Given exercise: Rewrite the rows below with "Screenshot" replaced by "Image" and everything else unchanged. Leave the pictures out of your answer.

_ _ _

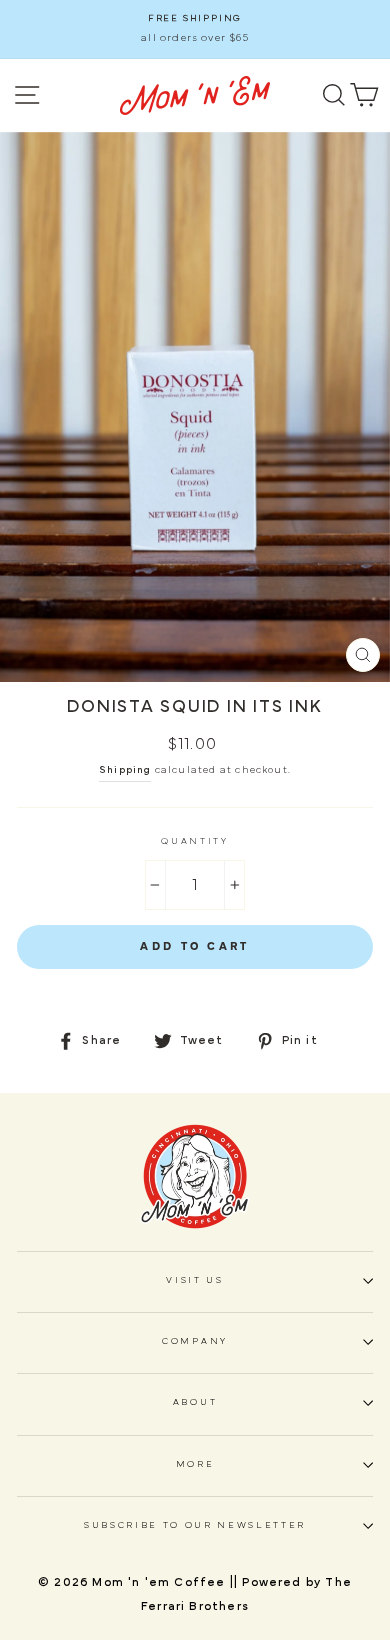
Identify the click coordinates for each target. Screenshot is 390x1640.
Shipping (125, 770)
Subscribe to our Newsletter (195, 1525)
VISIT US (194, 1280)
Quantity (194, 841)
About (195, 1402)
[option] (195, 29)
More (195, 1464)
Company (195, 1341)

_ _ _

Solution below:
Identify the click coordinates for each target. Image is 390x1640.
Shipping (125, 770)
Subscribe to our Newsletter (195, 1525)
VISIT US (194, 1280)
Quantity (194, 841)
About (195, 1402)
[option] (195, 29)
More (195, 1464)
Company (195, 1341)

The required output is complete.